Adrian Mastracci of KCM Wealth Management
Adrian Mastracci, president of fee-only KCM Wealth Management, says "The rationale for the latest interest rate cut was that the economy's momentum is slowing. Not because things are going well."

For Immediate Release

Vancouver, B.C. (November 8, 2002): Some experts have been touting the wisdom of the latest ½ percent interest rate cut from the US Federal Reserve. As we know only too well, there are two sides to every story.

Adrian Mastracci, investment counsel with Vancouver's fee-only KCM Wealth Management, comments, “The rationale for the latest interest rate cut was that the economy's momentum is slowing. Not because things are going well.”

"The other argument is that the Fed's monetary policy only has 1.25% room left. That is precious little amount of wiggle room," notes Mastracci, "The real question is whether the interest rate cut was warranted at all. But we'll leave that heated debate for another day."

“It will take six to nine months before the effect of this cut is actually felt by the economy,” indicates Mastracci, “So, we should not expect great strides to be made quickly. Especially during the all important Christmas retail season.”

Mastracci adds, “In reality, the Christmas season is more affected by the West Coast ports shut down than by the latest monetary policy. And by the fact that the US shopping season is shorter because of fewer days to Christmas after their Thanksgiving holiday.”

“One segment of the population that we call ‘savers’ is clearly not rejoicing. The prospects of lower income from short-term instruments, like Treasury bills, makes them shiver,” says Mastracci, “For someone who is retired, the reduction of income from the nest egg is already painfully evident.”

“Yes, borrowers can look forward to low interest rates in the short-term,” observes Mastracci, “However, anyone with a mortgage should look beyond the short-term and determine what is affordable when interest rates ultimately do rise.”

“We have already experienced a rise in US personal bankruptcies and mortgage arrears,” points out Mastracci, “All during a climate of low interest rates.”

“Consumers and borrowers get lulled into a false sense of security with the low interest rates,” explains Mastracci, “However, there will be of day of reckoning when the economy picks up and rates start rising. Especially, for those that overindulge on cheap credit based on prime.”

“Speaking of credit, it grew in September by 9.9 Billion US,” notes Mastracci, ”It’s great for the economy. But I wonder about the overloaded borrowers being able to carry such burdens for extended periods of time.”

“One area that is not likely to change is credit card rates. They continue unabated at high levels,” explains Mastracci, “The early signs are there.

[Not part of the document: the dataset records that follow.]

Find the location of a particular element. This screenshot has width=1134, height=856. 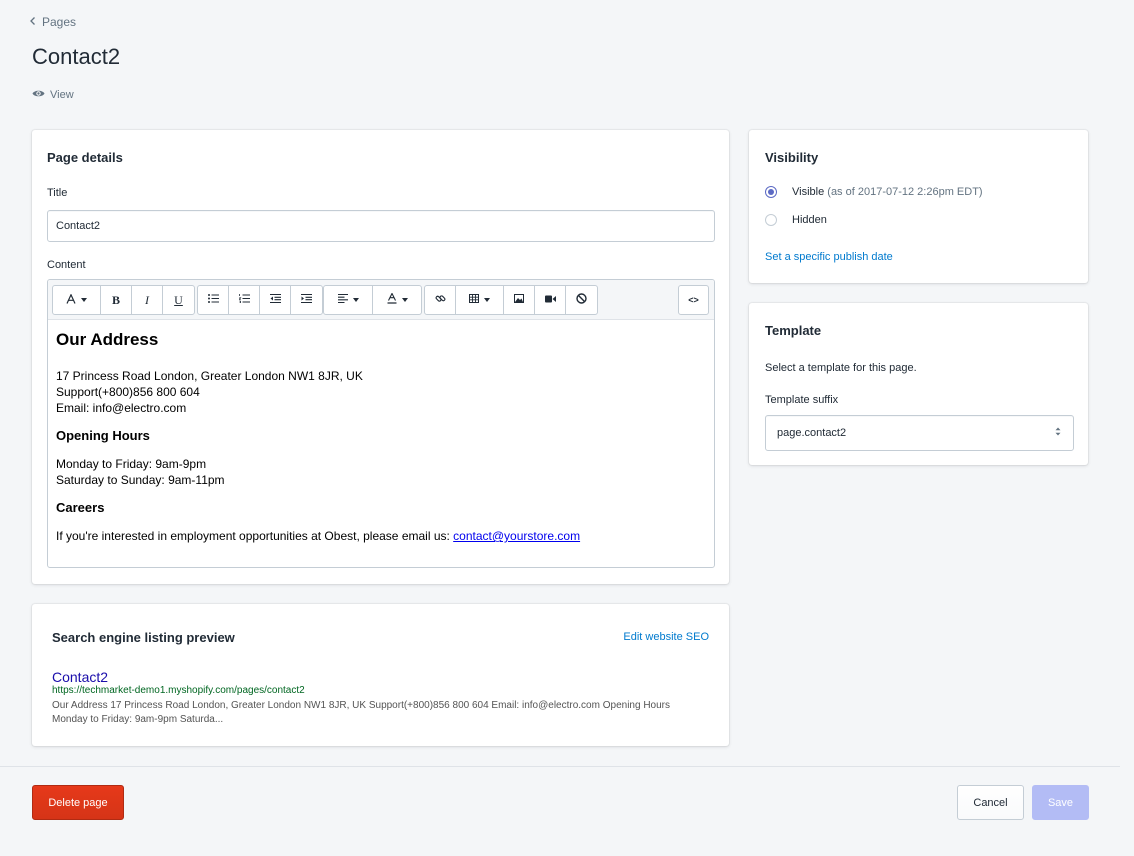

editor-toolbar: B I U <> is located at coordinates (381, 300).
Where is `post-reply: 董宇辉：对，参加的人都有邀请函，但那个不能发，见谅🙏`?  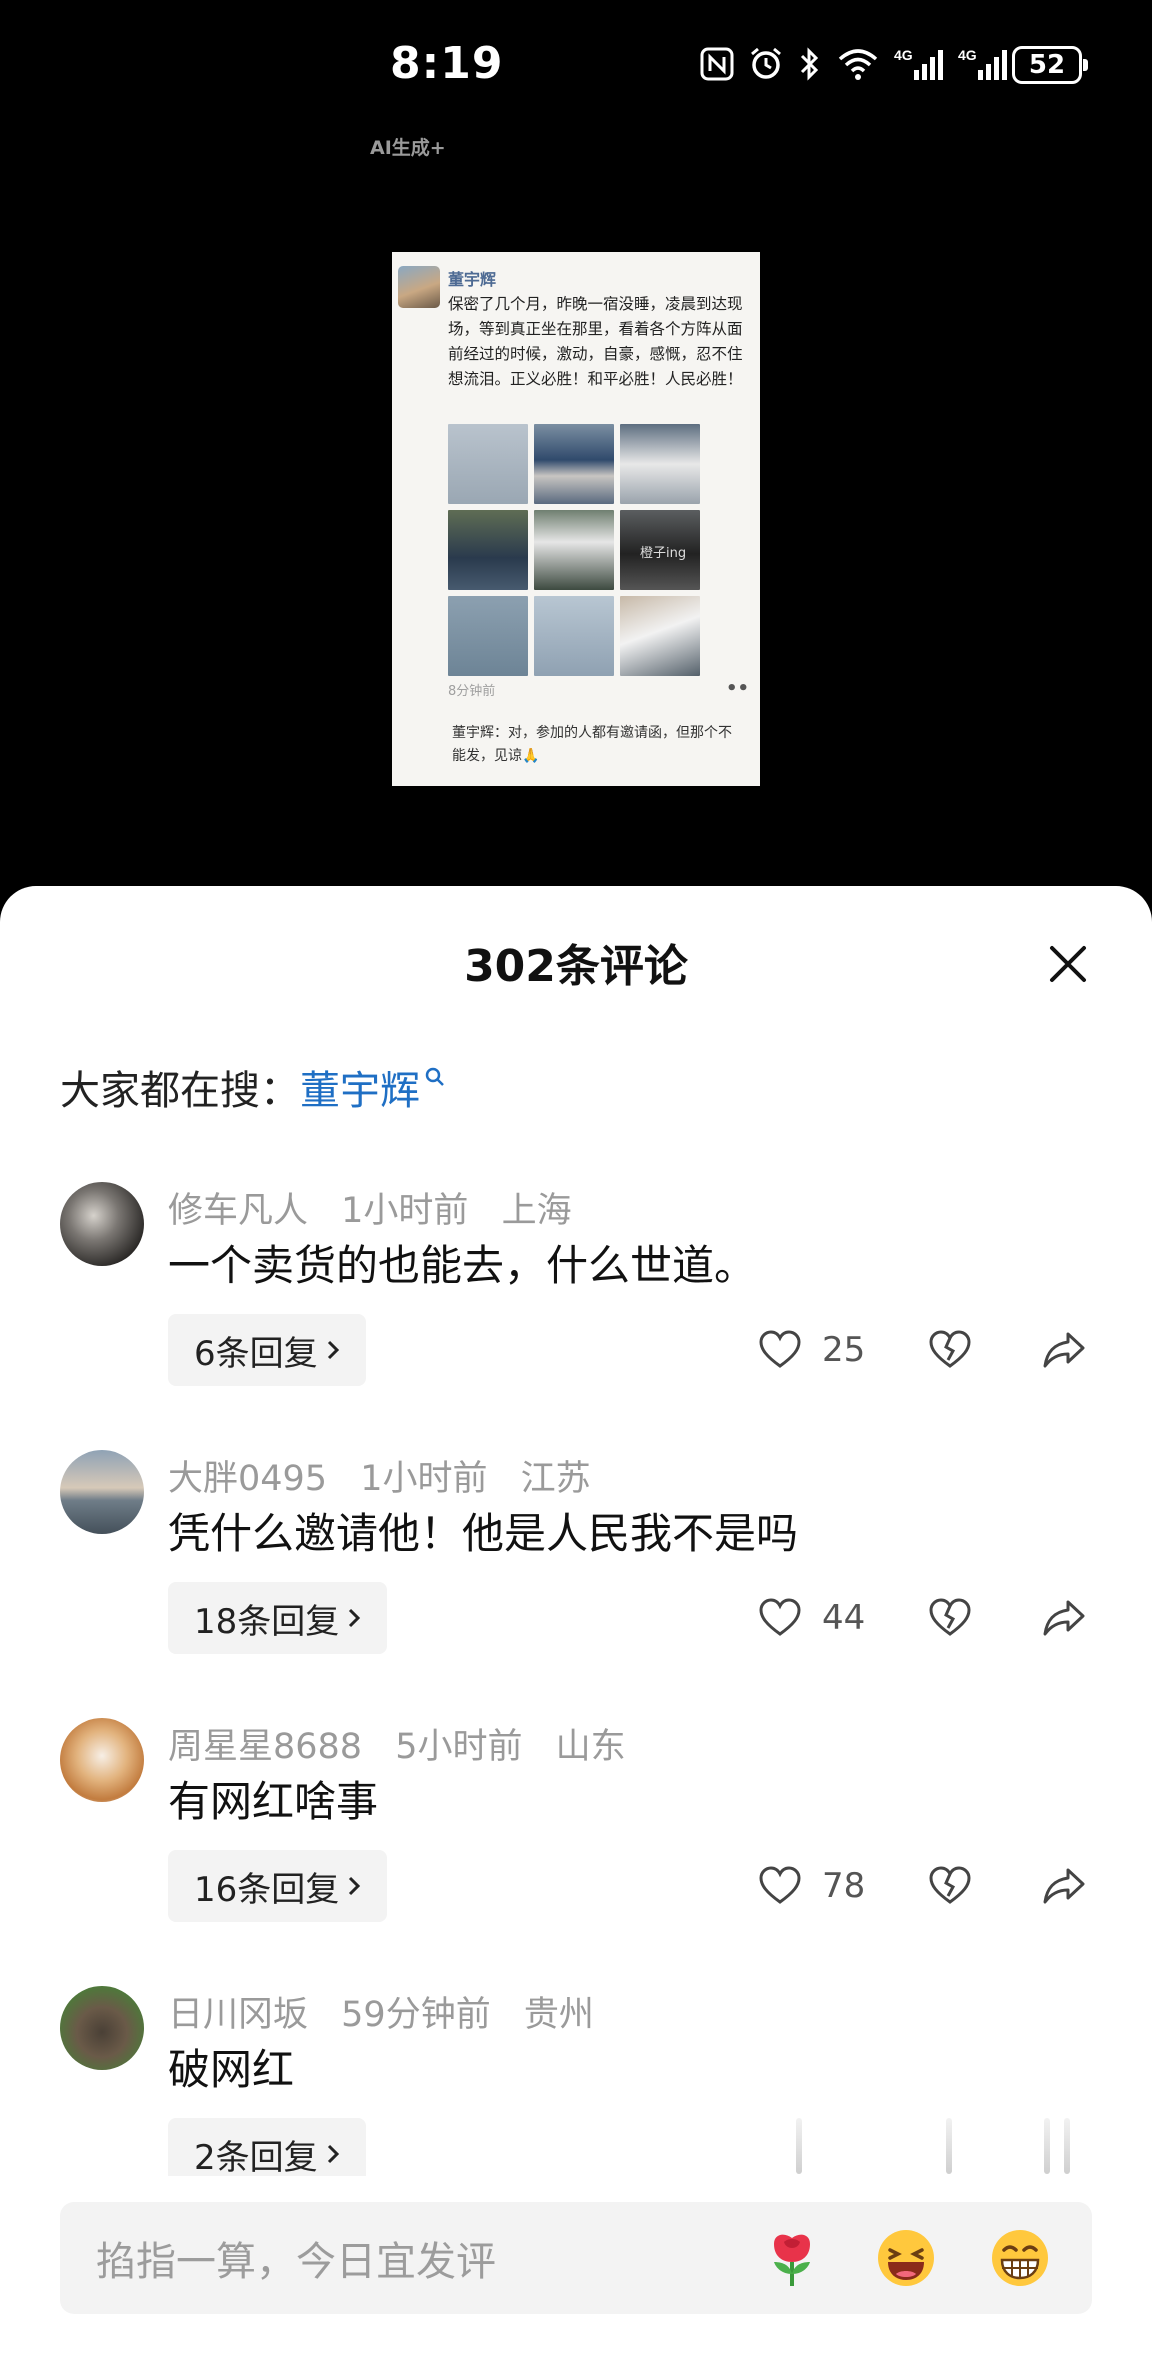 post-reply: 董宇辉：对，参加的人都有邀请函，但那个不能发，见谅🙏 is located at coordinates (592, 744).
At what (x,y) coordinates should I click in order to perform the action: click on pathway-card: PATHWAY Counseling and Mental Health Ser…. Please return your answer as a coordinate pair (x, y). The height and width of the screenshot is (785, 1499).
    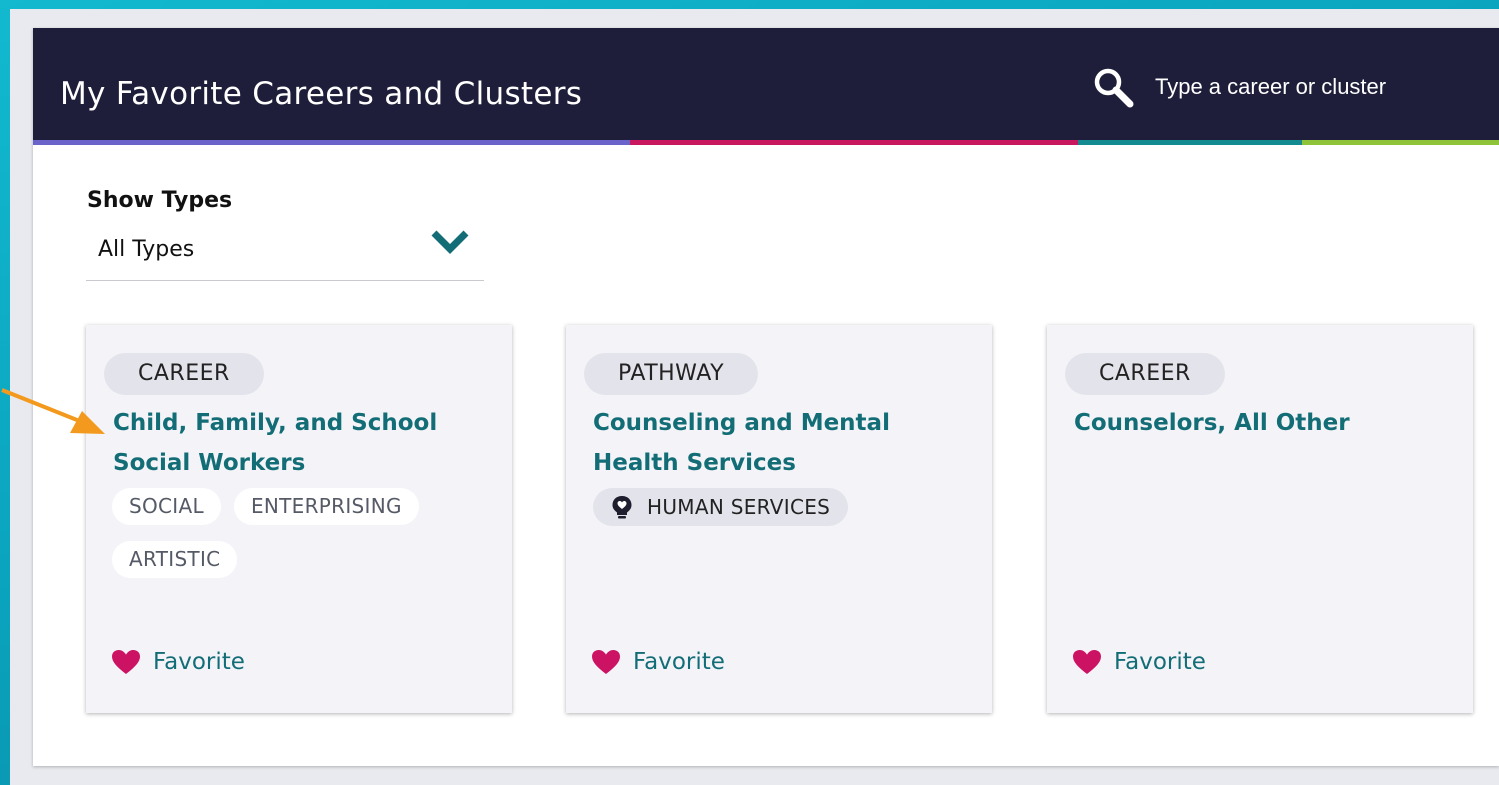
    Looking at the image, I should click on (779, 519).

Some of the US credit card issuers have already reported provisions for higher loan losses.”

“We still have reasonable economic activity under the circumstances,” notes Mastracci, “But we have storm clouds on the horizon which we have to deal with, sooner or later.”

“Sustainable economic activity will begin to return when business capital spending starts to rise again,” says Mastracci, “Until then, some volatility is likely in the cards.”